Asian-style soft ball cricket for English schoolkids

If we want English schoolboys to both enjoy cricket and display flair, they should be playing with a soft ball. In other words, English school-kids should be allowed to play like Asians.

Instead of a traditional leather and cork ball, many Asians are brought-up on 'tape ball' cricket - perhaps using a tennis ball wrapped in gaffer tape. This encourages attacking, wristy batsmanship and unorthodox spin and swing.

Of course, there are plenty of good soft cricket balls commercially available with a raised seam, without English schoolboys needing to resort to a tape ball.

The hard ball means danger of injury, hand-jarring and help from the pitch. A softer ball means less fear, more scope for risk-taking, and bowlers who need to try something special.

So, let the ECB recommend *not* to use a hard ball in under 16 cricket, and encourage creativity and adventure from English schoolboys (and, with a soft ball and reduced chance of trauma, maybe more girls too).

Friday, August 13, 2010

Test cricket = Ashes

It looks as if almost every nation's fans are abandoning test cricket except for Australia and England.

No matter - Test cricket can survive and thrive underpinned by only the original duo of Austraila and England - who remain wildly enthusiastic about the Ashes encounters, and who nowadays regard all other Test match contests as merely preparation and practice for the Ashes.

But the Ashes will need to become an annual event - alternating back and forth between Australia and England as at present, but happening twice as often as at present.

Also the Ashes tour programs could be expanded (as they were in the past) to include more warm-ups and friendly 'exhibition' games around the country - i.e. more of a 'scoial' program at the beginning and end of the Ashes proper.

Obviously doubling the frequency would make the Ahses a little less special, but it would be well worth it.

Monday, August 09, 2010

What makes a high quality, long-term test spinner?

1. Accuracy and reliability, obviously.

2. Usually a powerfully-spun (fizzing) stock delivery with lots of revolutions on it; but if not then plenty of bounce at slow-medium pace (e.g. Kumble, SF Barnes, Mendis).

3. A well-disguised variation. At the highest level is is vital that the variation be hard/ impossible to pick. If it is, then the variation need not be anything spectacular - a good 'arm ball' for a slow left arm orthodox/ of-spinner is as good as a doosra- or , and a legspinner's straight delivery is as good as a googly/ wrong-un.

Contrariwise, if the variation is easy to pick then it is pretty useless at the highest level; even if it is a spectacularly-turning googly, an excocet-missile flipper or a high-bouncing doosra.

Swann is evidence of all this.

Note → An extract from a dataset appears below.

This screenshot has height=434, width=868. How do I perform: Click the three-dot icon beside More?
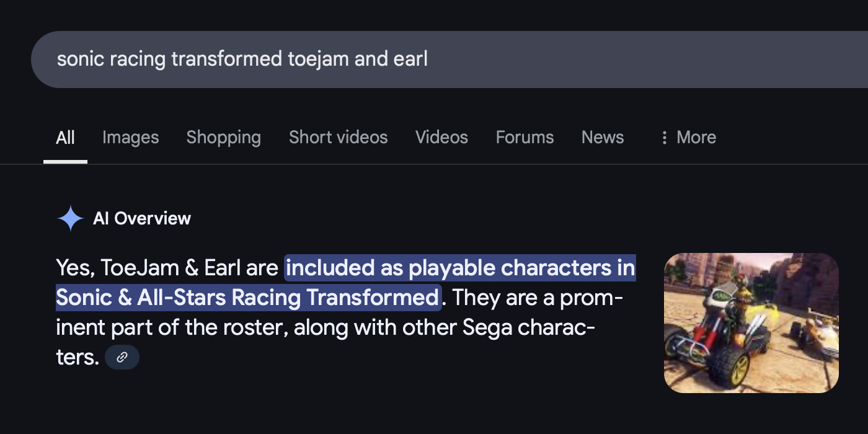pos(665,137)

He is the best spinner in the world on the basis of accuracy and reliability, a high-rev off break and a straight 'gyro' ball. In particular he is better than any of the doosra bowlers, because his gyro variation is very difficult/ impossible to pick - unlike most doosras (exceptions being Murali, and perhaps Saeed Ajmal).

Thursday, August 05, 2010

Wicket keeping averages, again

From Cricinfo 6 Aug 2010: "All told, [Kamran] Akmal has dropped 34 chances in his last 28 Tests, and he averages less than 17 in Tests against Australia, South Africa and England."

A wicket-keeper is a specialist fielder with gloves on, and should not drop chances. Each dropped chance is an extra wicket needed = (with ten wickets needed to bowl out a team) an extra 10% of that innings's runs (on average).

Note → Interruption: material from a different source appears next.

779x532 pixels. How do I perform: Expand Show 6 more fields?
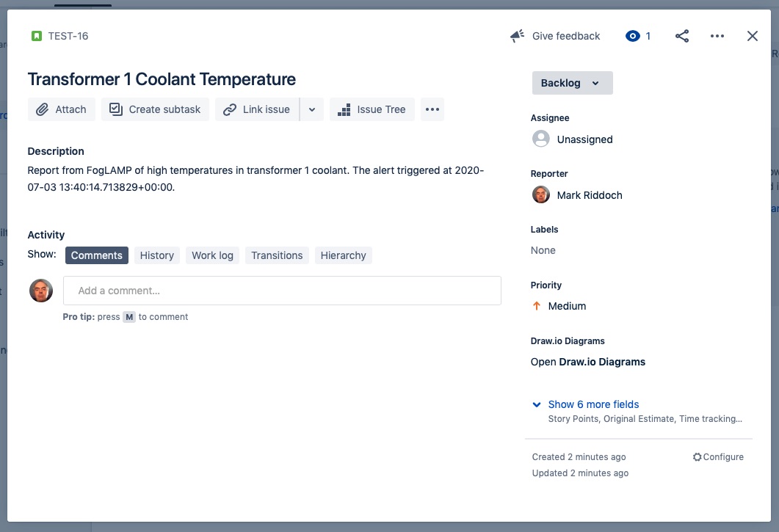click(x=593, y=404)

Ideally, a wicket-keeper's career batting average would be:

Runs - (Byes + runs conceded from dropped catches) / Innings given out


But the runs conceded from dropped catches can, alternatives, be approximately calculated from the overall test match bowling average for that era.

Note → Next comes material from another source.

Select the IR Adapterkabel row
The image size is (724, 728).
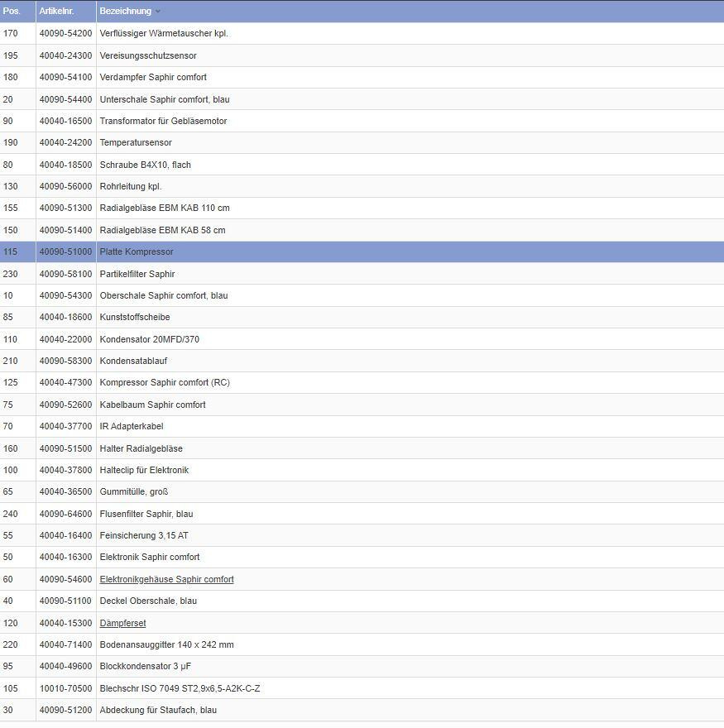[x=132, y=426]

Currently each test match wicket costs an average of about 32 runs. Akmal, with 34 dropped catches, has therefore given away approximately 34 X 32 runs = 1088 runs in 28 tests = 39 runs per test.

Giving away 39 runs per test (plus, probably, quite a few byes), or nearly 20 runs per innings - Akmal would need to have nearly 20 runs taken off his average to give a realistic measure of his contribution to the team.

So Akmal has been worth minus 3 runs per innings to his team - so that any competent wicket keeper who did not drop catches would have been worth more - even if he scored no runs at all!

But even if Akmal had batting average of forty, then this would only translate to a real average of about twenty.

My point is that a wicket keeper who drops chances frequently is *very* unlikely to be worth his place - even if he is a good batter. A reliable keeper who never drops catches would only need to average about mid-twenties in order to be preferable to almost any imaginable unreliable batsman-wicket-keeper.

In other words, the traditional idea of choosing the best wicket-keeper is probably the best idea - and the modern idea of the batsman-wicket-keeper is basically flawed: a result of inadequate statistics.